SOURCE DATA

╭──

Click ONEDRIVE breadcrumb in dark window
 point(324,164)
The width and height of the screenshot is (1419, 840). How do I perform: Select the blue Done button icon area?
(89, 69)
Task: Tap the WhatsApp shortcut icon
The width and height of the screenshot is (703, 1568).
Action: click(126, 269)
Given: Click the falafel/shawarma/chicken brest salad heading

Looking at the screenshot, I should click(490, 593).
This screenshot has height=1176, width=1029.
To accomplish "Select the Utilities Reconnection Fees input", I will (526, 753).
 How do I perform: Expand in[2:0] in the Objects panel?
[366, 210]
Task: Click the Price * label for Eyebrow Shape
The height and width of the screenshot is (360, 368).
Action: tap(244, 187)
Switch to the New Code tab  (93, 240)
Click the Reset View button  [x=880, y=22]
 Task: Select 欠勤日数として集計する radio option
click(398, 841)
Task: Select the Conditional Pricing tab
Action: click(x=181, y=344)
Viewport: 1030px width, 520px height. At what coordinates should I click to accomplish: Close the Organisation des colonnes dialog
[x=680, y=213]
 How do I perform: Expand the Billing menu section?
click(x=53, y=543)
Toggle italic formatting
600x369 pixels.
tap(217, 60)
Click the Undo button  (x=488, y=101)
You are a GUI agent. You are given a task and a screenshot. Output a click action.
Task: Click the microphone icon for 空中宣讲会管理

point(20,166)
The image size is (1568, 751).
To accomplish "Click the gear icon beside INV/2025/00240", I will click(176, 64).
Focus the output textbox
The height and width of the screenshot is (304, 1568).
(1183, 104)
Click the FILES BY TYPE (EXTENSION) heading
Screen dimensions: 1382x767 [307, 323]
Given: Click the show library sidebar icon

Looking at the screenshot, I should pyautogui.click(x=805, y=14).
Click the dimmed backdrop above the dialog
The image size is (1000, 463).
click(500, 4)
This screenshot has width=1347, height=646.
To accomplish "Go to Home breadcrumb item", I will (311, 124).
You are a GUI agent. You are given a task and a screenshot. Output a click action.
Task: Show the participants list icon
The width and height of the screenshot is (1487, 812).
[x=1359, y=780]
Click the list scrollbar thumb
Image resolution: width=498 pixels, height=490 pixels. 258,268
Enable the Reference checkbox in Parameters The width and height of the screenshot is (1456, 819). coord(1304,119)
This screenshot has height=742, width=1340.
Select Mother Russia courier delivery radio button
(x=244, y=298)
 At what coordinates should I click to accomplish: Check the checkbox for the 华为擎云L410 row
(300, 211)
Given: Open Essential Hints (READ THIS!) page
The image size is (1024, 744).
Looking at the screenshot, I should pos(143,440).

╰──

TASK REQUIREMENTS
Put each line of the material above into a JSON list of strings, one string per line, and leave out any blank lines.

FINISHED TASK
[
  "Click ONEDRIVE breadcrumb in dark window",
  " point(324,164)",
  "The width and height of the screenshot is (1419, 840). How do I perform: Select the blue Done button icon area?",
  "(89, 69)",
  "Task: Tap the WhatsApp shortcut icon",
  "The width and height of the screenshot is (703, 1568).",
  "Action: click(126, 269)",
  "Given: Click the falafel/shawarma/chicken brest salad heading",
  "Looking at the screenshot, I should click(490, 593).",
  "This screenshot has height=1176, width=1029.",
  "To accomplish \"Select the Utilities Reconnection Fees input\", I will (526, 753).",
  " How do I perform: Expand in[2:0] in the Objects panel?",
  "[366, 210]",
  "Task: Click the Price * label for Eyebrow Shape",
  "The height and width of the screenshot is (360, 368).",
  "Action: tap(244, 187)",
  "Switch to the New Code tab  (93, 240)",
  "Click the Reset View button  [x=880, y=22]",
  " Task: Select 欠勤日数として集計する radio option",
  "click(398, 841)",
  "Task: Select the Conditional Pricing tab",
  "Action: click(x=181, y=344)",
  "Viewport: 1030px width, 520px height. At what coordinates should I click to accomplish: Close the Organisation des colonnes dialog",
  "[x=680, y=213]",
  " How do I perform: Expand the Billing menu section?",
  "click(x=53, y=543)",
  "Toggle italic formatting",
  "600x369 pixels.",
  "tap(217, 60)",
  "Click the Undo button  (x=488, y=101)",
  "You are a GUI agent. You are given a task and a screenshot. Output a click action.",
  "Task: Click the microphone icon for 空中宣讲会管理",
  "point(20,166)",
  "The image size is (1568, 751).",
  "To accomplish \"Click the gear icon beside INV/2025/00240\", I will click(176, 64).",
  "Focus the output textbox",
  "The height and width of the screenshot is (304, 1568).",
  "(1183, 104)",
  "Click the FILES BY TYPE (EXTENSION) heading",
  "Screen dimensions: 1382x767 [307, 323]",
  "Given: Click the show library sidebar icon",
  "Looking at the screenshot, I should pyautogui.click(x=805, y=14).",
  "Click the dimmed backdrop above the dialog",
  "The image size is (1000, 463).",
  "click(500, 4)",
  "This screenshot has width=1347, height=646.",
  "To accomplish \"Go to Home breadcrumb item\", I will (311, 124).",
  "You are a GUI agent. You are given a task and a screenshot. Output a click action.",
  "Task: Show the participants list icon",
  "The width and height of the screenshot is (1487, 812).",
  "[x=1359, y=780]",
  "Click the list scrollbar thumb",
  "Image resolution: width=498 pixels, height=490 pixels. 258,268",
  "Enable the Reference checkbox in Parameters The width and height of the screenshot is (1456, 819). coord(1304,119)",
  "This screenshot has height=742, width=1340.",
  "Select Mother Russia courier delivery radio button",
  "(x=244, y=298)",
  " At what coordinates should I click to accomplish: Check the checkbox for the 华为擎云L410 row",
  "(300, 211)",
  "Given: Open Essential Hints (READ THIS!) page",
  "The image size is (1024, 744).",
  "Looking at the screenshot, I should pos(143,440)."
]